Filtering that takes place at the receiving endpoint is consistent
with the Internet Architecture.


I agree. It's just not reflective of reality, unless you pick various
intermediate points and call them endpoints, such as you did with the
example of mailing lists.


In a message sent from blilly(_at_)erols(_dot_)com to 
ietf-822(_at_)imc(_dot_)org,
the latter is unquestionably one endpoint of that communication.
With regard to the Internet protocols, it is in no way
"intermediate".  Likewise a message sent from
owner-ietf-822(_at_)mail(_dot_)imc(_dot_)org to laird(_at_)breyer(_dot_)com has 
those
mailboxes as endpoints.  That some message content may be
the same due to re-mailing doesn't change those facts.  If
ietf-822(_at_)imc(_dot_)org were to vanish, that would break the first
path because one of the endpoints disappeared. Disappearance
of some intermediate system (in a properly-configured system,
e.g. with at least two MX hosts) would not break that
communication path.

MUAs have had spam filtering capabilities for years, starting with 
keyword searches in the subject line which had to be entered by hand.

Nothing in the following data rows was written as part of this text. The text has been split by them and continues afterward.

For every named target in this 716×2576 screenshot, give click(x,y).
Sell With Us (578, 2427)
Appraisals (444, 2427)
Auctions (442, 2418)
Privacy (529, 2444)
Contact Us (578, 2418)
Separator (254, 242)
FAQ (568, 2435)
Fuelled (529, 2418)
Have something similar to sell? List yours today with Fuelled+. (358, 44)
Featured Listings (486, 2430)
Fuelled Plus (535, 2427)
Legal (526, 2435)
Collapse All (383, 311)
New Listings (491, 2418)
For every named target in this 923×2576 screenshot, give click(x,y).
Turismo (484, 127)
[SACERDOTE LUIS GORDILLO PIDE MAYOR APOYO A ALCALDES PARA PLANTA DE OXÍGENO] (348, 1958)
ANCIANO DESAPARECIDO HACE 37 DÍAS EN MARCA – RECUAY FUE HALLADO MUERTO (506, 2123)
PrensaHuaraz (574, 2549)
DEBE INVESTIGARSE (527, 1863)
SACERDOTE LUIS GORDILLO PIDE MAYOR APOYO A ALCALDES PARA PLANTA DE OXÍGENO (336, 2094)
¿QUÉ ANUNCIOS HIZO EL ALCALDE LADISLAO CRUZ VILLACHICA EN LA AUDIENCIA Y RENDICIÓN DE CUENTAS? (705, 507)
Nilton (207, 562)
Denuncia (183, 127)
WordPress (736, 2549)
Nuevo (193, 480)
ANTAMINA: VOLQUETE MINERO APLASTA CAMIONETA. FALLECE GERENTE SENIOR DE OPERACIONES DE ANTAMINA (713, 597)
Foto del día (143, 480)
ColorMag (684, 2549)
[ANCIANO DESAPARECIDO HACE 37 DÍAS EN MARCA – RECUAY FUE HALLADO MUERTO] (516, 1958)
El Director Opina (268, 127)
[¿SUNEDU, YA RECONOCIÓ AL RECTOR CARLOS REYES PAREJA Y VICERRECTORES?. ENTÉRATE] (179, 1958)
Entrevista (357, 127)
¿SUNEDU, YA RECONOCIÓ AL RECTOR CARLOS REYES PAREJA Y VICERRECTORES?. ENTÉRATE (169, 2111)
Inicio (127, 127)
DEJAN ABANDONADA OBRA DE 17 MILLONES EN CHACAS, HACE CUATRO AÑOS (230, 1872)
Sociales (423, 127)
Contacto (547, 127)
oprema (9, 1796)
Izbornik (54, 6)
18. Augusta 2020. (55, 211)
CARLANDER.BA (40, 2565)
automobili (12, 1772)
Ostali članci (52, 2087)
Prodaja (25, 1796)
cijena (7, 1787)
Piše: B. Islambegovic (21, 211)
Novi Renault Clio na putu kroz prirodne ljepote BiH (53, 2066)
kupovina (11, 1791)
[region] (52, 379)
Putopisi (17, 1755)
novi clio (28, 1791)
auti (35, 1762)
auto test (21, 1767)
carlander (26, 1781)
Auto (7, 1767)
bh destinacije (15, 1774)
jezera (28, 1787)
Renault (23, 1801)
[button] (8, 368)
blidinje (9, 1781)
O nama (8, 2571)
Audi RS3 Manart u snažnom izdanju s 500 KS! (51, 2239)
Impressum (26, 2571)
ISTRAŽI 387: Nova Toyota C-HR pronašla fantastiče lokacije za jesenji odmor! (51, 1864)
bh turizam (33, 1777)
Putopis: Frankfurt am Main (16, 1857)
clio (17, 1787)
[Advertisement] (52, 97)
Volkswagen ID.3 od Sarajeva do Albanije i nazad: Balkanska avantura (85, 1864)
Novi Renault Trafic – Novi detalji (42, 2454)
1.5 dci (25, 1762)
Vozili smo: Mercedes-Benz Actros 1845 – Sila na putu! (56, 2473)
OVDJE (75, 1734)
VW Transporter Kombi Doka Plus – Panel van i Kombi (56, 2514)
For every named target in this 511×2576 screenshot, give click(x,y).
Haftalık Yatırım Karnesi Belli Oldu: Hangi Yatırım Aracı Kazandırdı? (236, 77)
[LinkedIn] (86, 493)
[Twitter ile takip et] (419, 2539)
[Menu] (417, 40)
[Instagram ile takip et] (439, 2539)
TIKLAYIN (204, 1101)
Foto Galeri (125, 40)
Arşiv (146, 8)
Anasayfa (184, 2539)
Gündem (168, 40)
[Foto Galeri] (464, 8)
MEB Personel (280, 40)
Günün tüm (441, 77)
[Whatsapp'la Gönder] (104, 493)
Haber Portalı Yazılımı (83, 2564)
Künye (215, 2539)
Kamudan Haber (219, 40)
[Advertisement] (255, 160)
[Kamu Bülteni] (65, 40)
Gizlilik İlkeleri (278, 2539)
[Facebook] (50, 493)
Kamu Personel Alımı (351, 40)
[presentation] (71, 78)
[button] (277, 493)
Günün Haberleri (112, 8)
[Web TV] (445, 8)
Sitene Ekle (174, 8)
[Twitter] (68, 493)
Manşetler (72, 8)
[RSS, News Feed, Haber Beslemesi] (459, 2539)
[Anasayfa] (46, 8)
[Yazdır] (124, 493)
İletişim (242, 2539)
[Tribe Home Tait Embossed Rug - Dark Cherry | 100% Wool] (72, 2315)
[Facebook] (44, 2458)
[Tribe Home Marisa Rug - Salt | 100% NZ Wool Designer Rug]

The Subject field is not designed to be a spam indicator; it is
intended to be set by the author as an indication of the message
topic, however there is no guarantee that authors will not abuse
the field -- if you expect spammers (and/or vested corporate
interests, and/or individuals or groups with some axe to grind
(politicians, political parties, governments, preachers, religious
groups, etc.) to always tell the truth, you are in for a great deal
of disappointment. Searching Subject fields alone will therefore
not be reliable for spam detection.  And mere detection is not
the same as filtering.

Mozilla has filtering capabilities, but it's not very good compared
with alternatives.


Mozilla has a variety of individual capabilities which can be
combined to perform true filtering at the MUA level.

Alternatives insert X-headers. Corporate 
filters add X-headers.


Adding cruft isn't "filtering". It makes the problems (transmission
bandwidth and storage capacity requirements) worse.  True
corporate filters (as opposed to "filters" that do no filtering) can
and do reduce the problems; but neither they nor any other true
filtering method have any need to add the field that you propose.